Records provided:
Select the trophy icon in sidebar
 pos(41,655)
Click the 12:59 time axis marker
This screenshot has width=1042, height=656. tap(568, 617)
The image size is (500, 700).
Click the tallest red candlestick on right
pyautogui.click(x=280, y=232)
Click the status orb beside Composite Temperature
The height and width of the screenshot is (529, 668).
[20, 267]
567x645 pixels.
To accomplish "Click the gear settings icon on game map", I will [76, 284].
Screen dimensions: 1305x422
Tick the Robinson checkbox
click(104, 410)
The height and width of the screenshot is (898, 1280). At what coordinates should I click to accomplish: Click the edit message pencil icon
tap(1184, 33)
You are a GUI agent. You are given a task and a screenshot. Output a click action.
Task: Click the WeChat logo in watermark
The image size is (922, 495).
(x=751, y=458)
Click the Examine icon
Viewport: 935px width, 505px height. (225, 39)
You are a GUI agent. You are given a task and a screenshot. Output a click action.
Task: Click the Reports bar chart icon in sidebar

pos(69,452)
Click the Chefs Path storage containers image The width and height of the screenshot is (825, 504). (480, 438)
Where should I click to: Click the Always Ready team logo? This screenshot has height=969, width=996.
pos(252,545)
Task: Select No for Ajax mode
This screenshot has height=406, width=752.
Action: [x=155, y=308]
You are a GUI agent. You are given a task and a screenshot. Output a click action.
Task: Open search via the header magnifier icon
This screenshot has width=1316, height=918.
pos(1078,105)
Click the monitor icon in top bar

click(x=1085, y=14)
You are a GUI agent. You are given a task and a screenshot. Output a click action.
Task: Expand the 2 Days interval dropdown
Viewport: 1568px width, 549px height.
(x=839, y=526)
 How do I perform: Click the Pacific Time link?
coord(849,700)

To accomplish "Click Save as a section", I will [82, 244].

What the task requires: Copy out the data above from the line containing "Where should I" through the line containing "pos(1078,105)", with both of those lines included, and leave every line as it is.

Completed task:
Where should I click to: Click the Always Ready team logo? This screenshot has height=969, width=996.
pos(252,545)
Task: Select No for Ajax mode
This screenshot has height=406, width=752.
Action: [x=155, y=308]
You are a GUI agent. You are given a task and a screenshot. Output a click action.
Task: Open search via the header magnifier icon
This screenshot has width=1316, height=918.
pos(1078,105)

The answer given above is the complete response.